RELINFRA - Investment Analysis: Buy Signal or Bull Trap?
Back to ListInvestment Rating: 1.9
| Stock Code | RELINFRA | Market Cap | 3,086 Cr. | Current Price | 75.7 ₹ | High / Low | 425 ₹ |
| Book Value | 595 ₹ | Dividend Yield | 0.00 % | ROCE | -1.41 % | ROE | -8.12 % |
| Face Value | 10.0 ₹ | DMA 50 | 116 ₹ | DMA 200 | 200 ₹ | Chg in FII Hold | -1.35 % |
| Chg in DII Hold | -0.21 % | PAT Qtr | -166 Cr. | PAT Prev Qtr | -152 Cr. | RSI | 27.0 |
| MACD | -10.8 | Volume | 30,17,683 | Avg Vol 1Wk | 33,25,269 | Low price | 74.6 ₹ |
| High price | 425 ₹ | Debt to equity | 0.03 | 52w Index | 0.30 % | Qtr Profit Var | -75.2 % |
| EPS | -10.0 ₹ | Industry PE | 24.3 |
📊 Reliance Infrastructure (RELINFRA) shows very weak fundamentals and is not a suitable candidate for long-term investment. The company is loss-making with negative ROE (-8.12%) and ROCE (-1.41%), alongside negative EPS (-10.0 ₹). Valuations are not meaningful given the absence of profitability, and dividend yield is 0%. Technical indicators (RSI 27.0, MACD negative) suggest strong bearish momentum. Despite a low debt-to-equity ratio (0.03), consistent losses and declining institutional confidence make this stock highly risky.
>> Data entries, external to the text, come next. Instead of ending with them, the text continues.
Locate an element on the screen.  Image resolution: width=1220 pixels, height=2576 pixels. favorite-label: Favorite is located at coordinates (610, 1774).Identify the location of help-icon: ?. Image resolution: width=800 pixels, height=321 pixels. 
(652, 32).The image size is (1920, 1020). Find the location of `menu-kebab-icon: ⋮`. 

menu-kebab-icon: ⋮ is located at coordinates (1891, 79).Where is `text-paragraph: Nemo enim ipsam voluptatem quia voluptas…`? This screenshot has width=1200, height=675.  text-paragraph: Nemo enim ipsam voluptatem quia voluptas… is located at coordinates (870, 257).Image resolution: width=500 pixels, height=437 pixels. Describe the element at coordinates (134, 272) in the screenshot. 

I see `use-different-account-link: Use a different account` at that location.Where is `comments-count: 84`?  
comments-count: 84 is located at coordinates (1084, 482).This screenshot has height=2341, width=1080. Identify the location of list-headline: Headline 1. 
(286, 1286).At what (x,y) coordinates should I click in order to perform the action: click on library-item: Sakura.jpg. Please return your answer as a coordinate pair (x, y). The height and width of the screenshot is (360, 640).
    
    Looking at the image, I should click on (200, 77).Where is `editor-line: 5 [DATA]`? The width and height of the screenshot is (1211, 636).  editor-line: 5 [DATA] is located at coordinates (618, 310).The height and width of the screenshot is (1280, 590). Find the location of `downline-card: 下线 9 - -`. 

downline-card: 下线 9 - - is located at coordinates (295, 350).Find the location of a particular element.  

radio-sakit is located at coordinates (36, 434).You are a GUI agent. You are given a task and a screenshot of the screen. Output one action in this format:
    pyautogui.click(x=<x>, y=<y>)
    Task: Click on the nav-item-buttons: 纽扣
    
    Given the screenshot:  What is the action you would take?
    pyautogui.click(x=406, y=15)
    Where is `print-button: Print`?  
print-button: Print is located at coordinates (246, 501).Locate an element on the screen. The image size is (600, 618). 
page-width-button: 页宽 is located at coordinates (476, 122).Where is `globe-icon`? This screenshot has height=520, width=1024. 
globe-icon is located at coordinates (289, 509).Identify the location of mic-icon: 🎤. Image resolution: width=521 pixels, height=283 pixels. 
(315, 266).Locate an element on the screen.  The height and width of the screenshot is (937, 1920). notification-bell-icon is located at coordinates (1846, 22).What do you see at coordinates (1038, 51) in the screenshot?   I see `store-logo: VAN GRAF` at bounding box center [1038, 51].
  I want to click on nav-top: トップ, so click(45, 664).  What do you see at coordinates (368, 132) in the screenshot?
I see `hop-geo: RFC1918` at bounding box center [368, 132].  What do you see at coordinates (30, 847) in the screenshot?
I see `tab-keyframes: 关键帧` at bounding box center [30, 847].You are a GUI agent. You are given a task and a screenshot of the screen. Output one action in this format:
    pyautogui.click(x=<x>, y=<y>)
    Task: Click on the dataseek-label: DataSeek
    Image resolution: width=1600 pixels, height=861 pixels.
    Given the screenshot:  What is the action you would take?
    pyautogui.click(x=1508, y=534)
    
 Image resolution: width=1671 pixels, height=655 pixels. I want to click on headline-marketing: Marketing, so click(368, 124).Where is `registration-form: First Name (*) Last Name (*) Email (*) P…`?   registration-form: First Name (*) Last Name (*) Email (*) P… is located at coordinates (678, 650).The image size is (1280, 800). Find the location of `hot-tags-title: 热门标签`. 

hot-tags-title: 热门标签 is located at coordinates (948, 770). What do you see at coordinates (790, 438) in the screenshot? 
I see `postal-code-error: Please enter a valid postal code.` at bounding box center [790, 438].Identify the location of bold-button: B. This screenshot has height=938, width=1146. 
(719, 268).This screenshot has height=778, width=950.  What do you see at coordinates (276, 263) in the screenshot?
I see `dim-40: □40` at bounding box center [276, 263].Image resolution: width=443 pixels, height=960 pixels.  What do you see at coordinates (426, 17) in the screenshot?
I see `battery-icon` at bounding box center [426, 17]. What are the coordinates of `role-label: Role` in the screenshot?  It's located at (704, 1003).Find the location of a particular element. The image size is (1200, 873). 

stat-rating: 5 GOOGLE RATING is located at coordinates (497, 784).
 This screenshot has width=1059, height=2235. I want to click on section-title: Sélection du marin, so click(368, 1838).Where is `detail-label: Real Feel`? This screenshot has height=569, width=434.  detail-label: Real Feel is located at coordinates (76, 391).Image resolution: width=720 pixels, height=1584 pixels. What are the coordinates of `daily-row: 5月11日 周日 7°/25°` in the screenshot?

💰 Ideal Entry Price Zone: Not recommended for fresh entry due to weak fundamentals and ongoing losses. Current price of ₹75.7 is near 52-week low, but lacks valuation support.
📈 Exit Strategy / Holding Period: If already holding, investors should consider exiting on any short-term rallies (₹100–₹120 range) to minimize losses. Long-term holding is not advisable unless profitability returns and efficiency metrics improve significantly.
✅ Positive
- Debt-to-equity ratio of 0.03 indicates low leverage.
- Book value of ₹595 provides some asset backing.
⚠️ Limitation
- Negative ROE (-8.12%) and ROCE (-1.41%) reflect poor efficiency.
- EPS of -10.0 ₹ highlights consistent losses.
- No dividend yield (0%), limiting investor returns.
📉 Company Negative News
- Quarterly PAT worsened from -₹152 Cr to -₹166 Cr.
- Technical weakness (RSI 27.0, MACD -10.8) indicates bearish trend.
- Institutional holdings declined (FII -1.35%, DII -0.21%).
📈 Company Positive News
- Low debt-to-equity ratio reduces financial risk.
- High book value compared to market price provides some asset cushion.
🏭 Industry
- Infrastructure sector benefits from government projects and urban expansion.
- Industry P/E at 24.3 highlights RELINFRA trades at a discount, but due to losses, valuation is not meaningful.
🔎 Conclusion
Reliance Infrastructure is financially unstable with consistent losses, weak efficiency metrics, and declining institutional confidence. New investors should avoid entry despite low price levels. Existing holders should consider exiting on rallies near ₹100–₹120, as long-term compounding potential appears highly limited unless profitability and efficiency improve materially.